Queenslanders Cope With Cyclone By Surfing Flood Waters

But is something sinister lurking beneath the standing waves?

news // Mar 31, 2017
Words by stab
Reading Time: 2 minutes

In case you haven’t heard, Queensland has been copping a few showers in the wake of a lil meteorological visitor by the name of Tropical Cyclone Debbie. Earlier this week, Stab reported about a kite surfer utilising Debbie’s harsh winds for recreational reasons. Many thought that would be the end of unnecessarily masochistic antics executed in the face of natural disaster. Well, they thought wrong.  

For context: Deb seemed to be a very serious situation initially. As the Bureau of Meteorology was predicting it to be carrying the strength of a category four storm when it made landfall, with the potential to strengthen to a category five. Which would make Deb the most damaging storm to impact the state of Queensland since 2011’s devastating Tropical Cyclone Yasi.

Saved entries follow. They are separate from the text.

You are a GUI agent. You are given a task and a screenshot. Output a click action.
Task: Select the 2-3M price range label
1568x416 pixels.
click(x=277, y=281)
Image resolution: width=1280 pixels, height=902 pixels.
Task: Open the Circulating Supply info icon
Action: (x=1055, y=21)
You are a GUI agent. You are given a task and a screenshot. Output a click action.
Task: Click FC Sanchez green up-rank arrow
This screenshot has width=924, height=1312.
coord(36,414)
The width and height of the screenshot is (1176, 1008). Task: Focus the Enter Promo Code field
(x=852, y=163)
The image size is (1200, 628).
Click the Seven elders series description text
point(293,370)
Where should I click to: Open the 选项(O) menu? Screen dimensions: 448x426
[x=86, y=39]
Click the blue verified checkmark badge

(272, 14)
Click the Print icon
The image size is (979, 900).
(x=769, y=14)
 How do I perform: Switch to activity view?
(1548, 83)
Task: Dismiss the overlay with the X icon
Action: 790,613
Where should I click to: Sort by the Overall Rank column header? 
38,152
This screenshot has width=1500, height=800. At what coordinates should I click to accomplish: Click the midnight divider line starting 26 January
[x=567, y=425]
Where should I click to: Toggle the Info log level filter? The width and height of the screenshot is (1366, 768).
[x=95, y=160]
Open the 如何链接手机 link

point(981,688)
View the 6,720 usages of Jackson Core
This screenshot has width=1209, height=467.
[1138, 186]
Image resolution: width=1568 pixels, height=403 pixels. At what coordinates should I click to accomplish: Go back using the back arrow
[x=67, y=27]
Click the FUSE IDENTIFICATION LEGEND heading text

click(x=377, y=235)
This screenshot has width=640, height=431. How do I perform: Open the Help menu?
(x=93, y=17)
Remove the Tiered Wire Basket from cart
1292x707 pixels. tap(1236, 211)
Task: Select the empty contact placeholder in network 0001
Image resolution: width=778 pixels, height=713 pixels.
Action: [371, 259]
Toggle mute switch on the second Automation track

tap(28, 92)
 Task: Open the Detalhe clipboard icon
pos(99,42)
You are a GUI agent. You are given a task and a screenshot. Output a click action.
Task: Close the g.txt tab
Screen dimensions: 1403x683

But, the Bureau of Meteorology underestimated the tenacity of the Australian spirit. Hardened by being raised on an island full of predators and fellow crazy Australians (Mad Max is a documentary, right?), many local Queenslanders put Debbie in their back pocket. Doing the antithesis of heeding warnings posted by meteorological ballyhoo by doing tow-ins with their cars.

Alongside the makeshift whip-ins, a group of surfers in Murwillumbah paddled out to various standing waves as well. A result of rushing floodwaters jacking up after hitting everyday stationary objects like kerbs and parked cars. Altogether creating a scene that looked to be a mixture of Waterworld, Who is JOB 6.0, and Russel Coight’s All Aussie Adventures.

Warning: Language.

But it wasn’t all fun and games. Probably not content with the locals antics, now-ex-Tropical Cyclone Debbie has been travelling the coast, wreaking havoc. Particularly in the form of washing up sharks on roads. Yes, sharks, a creature commonly found in Queensland’s waters, and not its streets; until now.

The Queensland Fire & Emergency Service tweeted these spectacular photos of a bull shark that washed up on a road in Ayr, just south of Townsville. A consequence of heavy flooding carrying various animals and debris from the sea inland.

Screen Shot 2017 03 31 at 12.00.08 PM

While somewhat frightening, this is oddly intriguing. Only because it appears we have a real life Sharknado on our hands. Further proving the fact that, at its best, science fiction is not only great art, but also visionary. Jules Verne predicted submarines in Twenty Thousand Leagues Under The Sea. H.G. Wells created the predecessor to tanks in The Land Ironclads. Aldous Huxley wrote about antidepressants in Brave New World.

And now, the geniuses that gave us Sharknado can take their place amongst these late, great, SciFi prophets. They tried to warn us, but we didn’t listen. Actual cyclones actually raining down actual sharks on unassuming Ayr residents. Just as was cinematically predicted.

So in case you were under the illusion that jumping in the flood waters will be enjoyable, think again. Because those waters are apparently filled with vagrant sharks.

Queenslander’s laughing off cyclones, locals surfing floodwaters, and sharks washing up on streets. By virtue of the fact that Australia is, well, just that, it’d be pretty impossible for it to be more Australia than it already is. Yet, here we are. Someone cue The Go-Betweens.